Company Overview

Shin Daeyang Paper is a KOSPI-listed manufacturer of corrugated containerboard — the linerboard and fluting medium used to make cardboard boxes. It is a subsidiary of the Daeyang Group and operates within an oligopolistic domestic market alongside rivals Asia Paper and Daelim Paper. Consistent cash generation and a stable base of business-to-business customers have long made it a textbook example of a deeply undervalued industrial stock.

Yet Shin Daeyang has attracted attention for less flattering reasons. Its price-to-book ratio (PBR) has languished at around 0.3 times for years — meaning the stock market values the company at roughly a third of its net assets. Against a backdrop of ownership concentrated in the founding family, repeated speculation about voluntary delisting, and mounting friction with minority shareholders, the company has become a byword for the blind spots of South Korea's corporate value-up initiative. Even after the government launched its campaign in early 2024 to address the so-called Korea Discount, the share price has barely stirred. Analysts broadly attribute this to opaque governance and an apparent absence of any will to return capital to shareholders.

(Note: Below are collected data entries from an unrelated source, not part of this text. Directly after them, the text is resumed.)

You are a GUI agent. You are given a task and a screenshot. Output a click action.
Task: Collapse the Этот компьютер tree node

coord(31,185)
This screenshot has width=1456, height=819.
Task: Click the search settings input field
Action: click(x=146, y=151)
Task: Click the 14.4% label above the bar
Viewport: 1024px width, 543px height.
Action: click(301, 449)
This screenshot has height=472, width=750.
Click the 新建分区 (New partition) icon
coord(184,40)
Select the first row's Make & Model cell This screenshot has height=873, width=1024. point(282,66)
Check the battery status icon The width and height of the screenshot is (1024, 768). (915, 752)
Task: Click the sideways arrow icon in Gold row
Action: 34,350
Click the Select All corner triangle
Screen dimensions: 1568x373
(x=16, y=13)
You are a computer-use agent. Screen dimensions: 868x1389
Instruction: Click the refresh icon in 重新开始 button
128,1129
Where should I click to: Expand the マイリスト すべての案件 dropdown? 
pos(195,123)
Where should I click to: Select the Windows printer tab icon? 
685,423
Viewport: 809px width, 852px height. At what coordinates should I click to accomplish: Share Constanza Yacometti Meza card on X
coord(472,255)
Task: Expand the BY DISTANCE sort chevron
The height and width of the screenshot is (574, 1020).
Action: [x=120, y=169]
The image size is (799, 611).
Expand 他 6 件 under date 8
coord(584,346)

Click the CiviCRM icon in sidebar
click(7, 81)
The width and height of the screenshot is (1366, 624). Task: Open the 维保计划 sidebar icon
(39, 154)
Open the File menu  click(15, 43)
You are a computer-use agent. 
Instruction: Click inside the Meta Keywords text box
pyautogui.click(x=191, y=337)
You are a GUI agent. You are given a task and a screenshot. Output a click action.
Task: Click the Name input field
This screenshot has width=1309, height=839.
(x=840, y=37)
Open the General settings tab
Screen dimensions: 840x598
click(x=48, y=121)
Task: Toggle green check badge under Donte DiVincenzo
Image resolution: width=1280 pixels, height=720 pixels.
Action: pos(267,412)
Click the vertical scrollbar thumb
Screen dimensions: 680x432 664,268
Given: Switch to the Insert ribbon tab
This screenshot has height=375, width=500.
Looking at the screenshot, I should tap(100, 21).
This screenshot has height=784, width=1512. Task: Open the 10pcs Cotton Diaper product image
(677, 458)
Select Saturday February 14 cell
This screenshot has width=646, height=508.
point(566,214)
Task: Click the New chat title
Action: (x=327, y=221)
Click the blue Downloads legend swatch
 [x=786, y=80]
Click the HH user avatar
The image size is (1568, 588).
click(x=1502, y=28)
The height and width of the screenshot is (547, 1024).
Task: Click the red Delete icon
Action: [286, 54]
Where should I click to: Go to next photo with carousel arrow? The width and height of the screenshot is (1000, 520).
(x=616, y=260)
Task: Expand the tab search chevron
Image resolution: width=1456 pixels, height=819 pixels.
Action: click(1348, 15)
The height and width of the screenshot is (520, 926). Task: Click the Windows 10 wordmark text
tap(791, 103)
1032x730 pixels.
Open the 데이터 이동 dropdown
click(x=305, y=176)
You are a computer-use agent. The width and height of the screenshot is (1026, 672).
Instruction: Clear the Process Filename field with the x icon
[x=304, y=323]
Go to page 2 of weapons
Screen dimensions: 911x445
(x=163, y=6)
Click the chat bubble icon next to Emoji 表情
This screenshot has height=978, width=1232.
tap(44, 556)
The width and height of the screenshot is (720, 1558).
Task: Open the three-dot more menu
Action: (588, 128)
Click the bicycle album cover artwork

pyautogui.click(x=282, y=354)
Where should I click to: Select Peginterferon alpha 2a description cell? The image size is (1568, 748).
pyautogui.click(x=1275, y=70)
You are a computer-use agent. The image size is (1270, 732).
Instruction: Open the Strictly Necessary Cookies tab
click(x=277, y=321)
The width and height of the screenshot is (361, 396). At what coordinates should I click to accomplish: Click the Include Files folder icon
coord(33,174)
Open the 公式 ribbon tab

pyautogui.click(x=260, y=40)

Business and Financial Performance

*The corrugated containerboard market*

Shin Daeyang specialises in producing containerboard from recycled paper (wastepaper). Demand for its products is underpinned by the steady growth of e-commerce and logistics. Its customers are primarily box manufacturers, and the business is almost entirely domestic.

Profitability is closely tied to wastepaper costs: when recovered-paper prices fall or selling prices rise, margins expand sharply; the reverse is equally true.

*Financial results*

Year | Revenue (bn won) | Operating profit (bn won) | Operating margin | Net profit (bn won)

2020 | c.320 | c.20 | c.6% | c.15

2021 | c.380 | c.38 | c.10% | c.29

2022 | c.410 | c.42 | c.10% | c.32

2023 | c.360 | c.28 | c.7.8% | c.21

2024 | c.350 | c.26 | c.7.4% | c.20

*Figures are estimates based on regulatory filings; precise data should be verified via DART, the Korean financial disclosure system.*

The 2021–22 cycle, when containerboard prices rose sharply across the industry, pushed earnings to their peak. At that point, the company's annual net profit was estimated to be roughly equal to — or even exceed — its entire stock market capitalisation, furnishing critics with stark evidence of extreme undervaluation. Profitability has eased since 2023 as board prices softened and demand slowed, but cash generation remains solid.

The Value-Up Timeline

*Pre-2019: minimal dividends, no share buybacks*

For most of its listed history, Shin Daeyang paid negligible dividends and conducted virtually no share buybacks. With ownership tightly held by the founding family and institutional investor participation limited, shareholder returns simply never featured on the management agenda.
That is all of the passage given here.